Another big reason is that they can also keep unlimited assets in the form of home equity (up to $500,000), a business and other kinds of exempt wealth. Why buy insurance or use your home equity for long-term care if the government is so willing to pay?  

In theory, once they die, the government is required to recover Medicaid costs from their estates. However, many loopholes allow individuals, especially those advised by Medicaid planning attorneys, to qualify for Medicaid long-term care benefits without spending down their own wealth for care and without having to pay back Medicaid from their estates. In the past, most of this wealth disappeared, often in gifts to family members.  

Congress passed the Deficit Reduction Act of 2005 (DRA) to help stop abuse of Medicaid by lawyers who artificially impoverish their clients to qualify them for public welfare.  

Two of the most egregious abuses were curtailed and the safety net was strengthened. Congress extended the look-back period for improper asset transfers from three to five years. The date for imposing a penalty was changed.  

Under prior law, the penalty began running as of the date of the gift, which meant that the penalty period could expire before the person applied for Medicaid. Now, the penalty will begin after the person has applied for Medicaid.  

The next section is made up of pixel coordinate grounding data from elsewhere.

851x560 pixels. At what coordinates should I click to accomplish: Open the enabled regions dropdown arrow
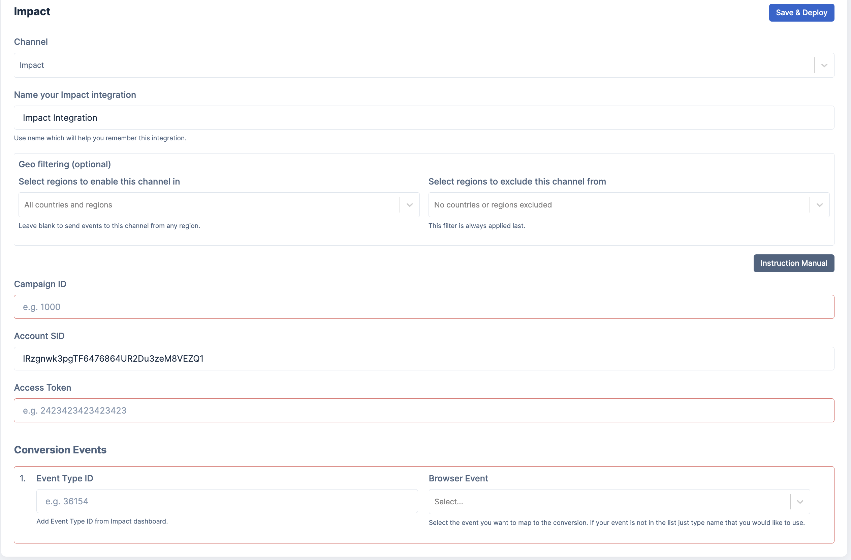coord(409,205)
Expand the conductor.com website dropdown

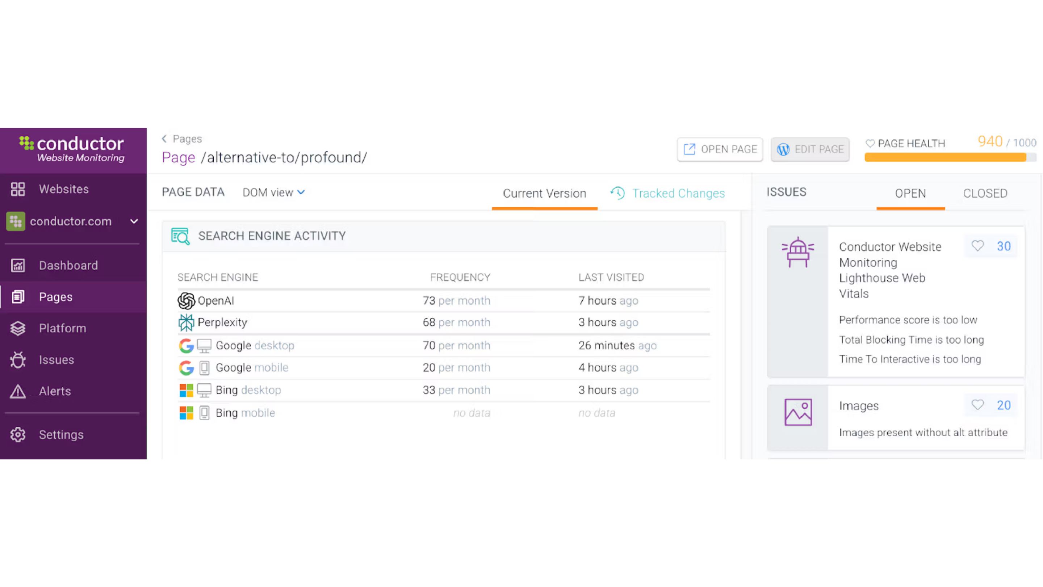[x=134, y=221]
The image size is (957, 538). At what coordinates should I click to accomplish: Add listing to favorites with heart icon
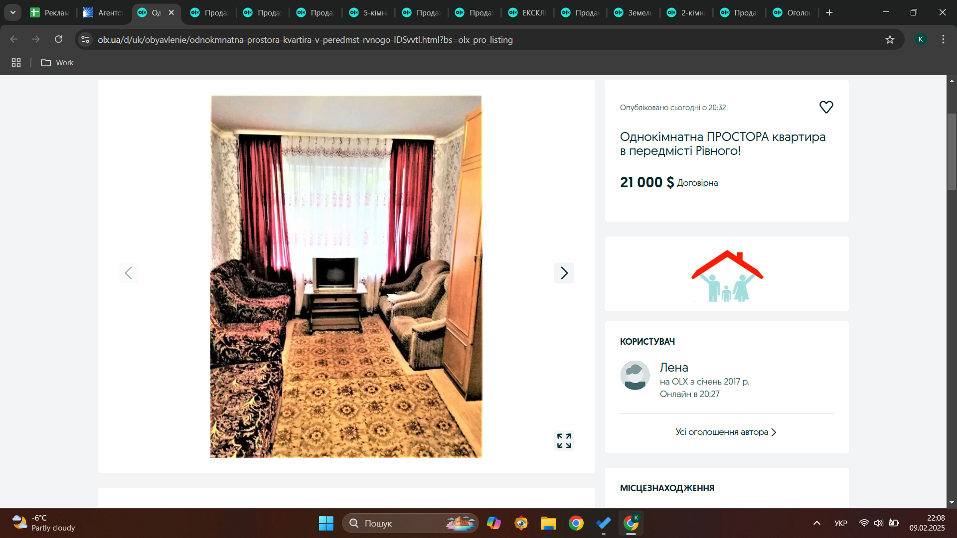tap(826, 107)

The DRA did not change the procedure for evaluating intent to deplete one's assets. The new law is aimed at preventing people from depleting their assets with the intent of making taxpayers pay for their nursing home care.  

These changes eliminate the incentive to give away assets to qualify for Medicaid. Even so, Congress strengthened the safety net for any senior who is penalized. Under the new law, states must provide a hardship waiver process to ensure that no senior will be deprived of needed medical care, food, clothing, shelter or other necessities.  

It is extremely misleading for anyone to say that seniors can no longer give to their church, charity, children and/or grandchildren without being penalized.  

It is outrageous, and simply wrong, to say that gifts as small as $1 could trigger a penalty. To cause an eligibility penalty, asset transfers, including gifts and donations, must be made for the purpose of qualifying for Medicaid.  

You can take steps to prevent misinterpretations of your intent when you give gifts or contribute money to your church or charity. First, you should keep all health and financial records (including tax records). Second, you can pressure your state to make sure it appropriately evaluates gifts. If you are penalized, you can apply for hardship waivers.  

Misrepresenting these changes is harmful. Members of Congress who voted for the Deficit Reduction Act took important steps to give Medicaid back to the people it was originally intended to serve - the poor and underprivileged. Seniors should be reassured that reasonable gifts to family members and moderate contributions to charities will not threaten their access to long-term care.  

Stephen A. Moses is president of the Center for Long-Term Care Reform in Seattle, Washington. The Center's mission is to ensure quality long-term care for all Americans.